Last Modified: Thursday, February 7, 2013 at 9:22 p.m.
The progress of the legal dispute between the city of Gainesville and thousands of out-of-state and overseas investors operating under the rubric of the Gainesville Renewable Energy Center is becoming curiouser and curiouser.
The Gainesville Sun, reporting in the public interest, has confirmed — presumably based on statements from the mayor or city commissioners — that on Tuesday, GREC investor representatives came to Gainesville “to have individual meetings with city commissioners to give an update on the plant's construction.”

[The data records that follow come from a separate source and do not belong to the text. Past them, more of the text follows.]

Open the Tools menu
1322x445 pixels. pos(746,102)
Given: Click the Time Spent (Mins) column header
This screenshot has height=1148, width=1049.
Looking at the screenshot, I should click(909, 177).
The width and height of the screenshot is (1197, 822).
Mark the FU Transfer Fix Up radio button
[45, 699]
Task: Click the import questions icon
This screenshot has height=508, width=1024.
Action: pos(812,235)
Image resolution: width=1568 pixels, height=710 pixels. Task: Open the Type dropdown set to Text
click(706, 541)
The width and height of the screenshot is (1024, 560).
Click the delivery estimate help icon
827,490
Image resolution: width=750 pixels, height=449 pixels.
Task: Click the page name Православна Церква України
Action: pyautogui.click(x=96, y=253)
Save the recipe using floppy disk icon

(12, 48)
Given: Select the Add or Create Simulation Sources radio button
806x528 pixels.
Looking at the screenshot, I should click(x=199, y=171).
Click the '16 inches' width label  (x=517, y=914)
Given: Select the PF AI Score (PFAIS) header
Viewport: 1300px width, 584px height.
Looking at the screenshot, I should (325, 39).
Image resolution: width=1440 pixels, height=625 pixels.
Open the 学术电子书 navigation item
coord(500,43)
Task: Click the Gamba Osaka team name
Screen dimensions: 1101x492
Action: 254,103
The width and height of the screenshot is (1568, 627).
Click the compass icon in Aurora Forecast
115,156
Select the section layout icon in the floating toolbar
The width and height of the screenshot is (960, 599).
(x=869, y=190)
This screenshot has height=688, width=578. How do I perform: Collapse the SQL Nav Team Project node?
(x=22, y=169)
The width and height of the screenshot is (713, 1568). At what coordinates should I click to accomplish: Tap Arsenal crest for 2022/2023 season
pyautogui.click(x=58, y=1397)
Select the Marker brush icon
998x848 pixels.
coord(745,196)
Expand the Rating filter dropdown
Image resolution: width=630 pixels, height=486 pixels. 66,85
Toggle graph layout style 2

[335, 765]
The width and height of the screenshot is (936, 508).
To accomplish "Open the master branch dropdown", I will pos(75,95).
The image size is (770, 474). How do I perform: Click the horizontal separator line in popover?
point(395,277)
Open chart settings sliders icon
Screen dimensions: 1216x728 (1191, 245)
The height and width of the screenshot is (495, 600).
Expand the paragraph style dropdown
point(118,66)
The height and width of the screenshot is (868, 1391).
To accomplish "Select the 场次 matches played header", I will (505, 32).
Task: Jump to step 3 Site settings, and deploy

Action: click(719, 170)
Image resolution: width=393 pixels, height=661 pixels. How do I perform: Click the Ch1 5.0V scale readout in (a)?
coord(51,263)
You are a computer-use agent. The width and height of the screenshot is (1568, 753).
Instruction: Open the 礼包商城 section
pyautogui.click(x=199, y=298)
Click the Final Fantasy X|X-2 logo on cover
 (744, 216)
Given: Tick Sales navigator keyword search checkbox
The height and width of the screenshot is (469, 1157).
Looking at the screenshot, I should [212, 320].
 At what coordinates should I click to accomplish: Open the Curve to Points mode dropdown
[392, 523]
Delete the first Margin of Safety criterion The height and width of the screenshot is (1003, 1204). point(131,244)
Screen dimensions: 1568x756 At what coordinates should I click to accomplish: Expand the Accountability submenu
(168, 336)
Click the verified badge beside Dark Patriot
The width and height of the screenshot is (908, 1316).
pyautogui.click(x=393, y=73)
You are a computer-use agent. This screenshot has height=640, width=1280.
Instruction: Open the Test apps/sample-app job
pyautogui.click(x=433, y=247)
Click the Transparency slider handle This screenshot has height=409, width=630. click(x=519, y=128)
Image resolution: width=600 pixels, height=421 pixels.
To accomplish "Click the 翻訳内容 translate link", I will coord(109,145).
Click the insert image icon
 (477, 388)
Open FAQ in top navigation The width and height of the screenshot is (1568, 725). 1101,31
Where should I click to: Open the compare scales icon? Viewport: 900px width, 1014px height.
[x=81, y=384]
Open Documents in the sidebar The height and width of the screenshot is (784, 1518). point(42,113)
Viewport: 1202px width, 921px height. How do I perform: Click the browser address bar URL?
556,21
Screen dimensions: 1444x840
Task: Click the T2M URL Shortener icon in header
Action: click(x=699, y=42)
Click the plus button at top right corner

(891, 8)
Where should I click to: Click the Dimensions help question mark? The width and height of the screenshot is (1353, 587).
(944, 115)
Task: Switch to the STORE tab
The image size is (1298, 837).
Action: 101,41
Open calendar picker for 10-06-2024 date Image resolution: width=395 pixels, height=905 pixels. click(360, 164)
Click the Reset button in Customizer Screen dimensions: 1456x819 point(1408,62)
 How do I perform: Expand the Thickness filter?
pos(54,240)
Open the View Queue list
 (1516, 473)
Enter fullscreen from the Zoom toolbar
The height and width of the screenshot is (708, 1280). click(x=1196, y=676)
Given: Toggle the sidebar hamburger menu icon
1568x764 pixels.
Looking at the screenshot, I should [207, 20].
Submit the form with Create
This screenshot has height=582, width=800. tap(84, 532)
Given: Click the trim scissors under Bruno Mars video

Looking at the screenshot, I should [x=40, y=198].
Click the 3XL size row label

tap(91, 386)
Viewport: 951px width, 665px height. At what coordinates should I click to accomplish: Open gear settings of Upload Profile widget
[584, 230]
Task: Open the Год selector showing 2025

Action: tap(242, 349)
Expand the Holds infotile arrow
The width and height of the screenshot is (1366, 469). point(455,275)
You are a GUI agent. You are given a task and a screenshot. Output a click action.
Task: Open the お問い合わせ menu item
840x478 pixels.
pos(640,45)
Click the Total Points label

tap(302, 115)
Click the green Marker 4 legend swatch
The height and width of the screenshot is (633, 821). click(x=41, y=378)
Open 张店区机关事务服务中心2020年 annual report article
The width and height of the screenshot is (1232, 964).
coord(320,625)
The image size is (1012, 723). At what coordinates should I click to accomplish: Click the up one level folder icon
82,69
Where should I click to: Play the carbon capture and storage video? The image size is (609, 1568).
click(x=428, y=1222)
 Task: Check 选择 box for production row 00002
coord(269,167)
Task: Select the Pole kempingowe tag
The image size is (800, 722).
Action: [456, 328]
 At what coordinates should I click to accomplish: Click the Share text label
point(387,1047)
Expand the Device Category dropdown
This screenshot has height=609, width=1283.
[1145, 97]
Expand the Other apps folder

Perhaps it should come as no surprise that city commissioners who for years have met privately with their self-described private biomass deal investor “partners” would attempt to characterize their out-of-the-sunshine meetings with GREC investor representatives as merely construction updates.
But if these private meetings between GREC's investor representatives and the mayor and city commissioners involved no more than updates on plant construction, it is difficult to imagine why commissioners would not want these updates to take place in a public meeting. Any discussion about the progress of construction of a plant that ultimately will require GRU ratepayers to shell out more than $3 billion as a result of the most costly contract ever approved by the city commission should have taken place in a public meeting.
The Sun suggests that there was another purpose for Tuesday's out-of-the-sunshine meetings. The Sun reported that GREC's chief financial officer, Albert Morales, described the purpose of the meetings as being “to keep the lines of communication open” while city attorneys and contracted counsel proceed with a legal dispute related to GREC's alleged contract violation.
The public, of course, has no way of knowing the actual purpose of the private meetings, or what was discussed.
But private meetings and communications between elected city officials and representatives of investors involved in litigation against the city is inconsistent with the public interest.
Ray Washington lives in Gainesville.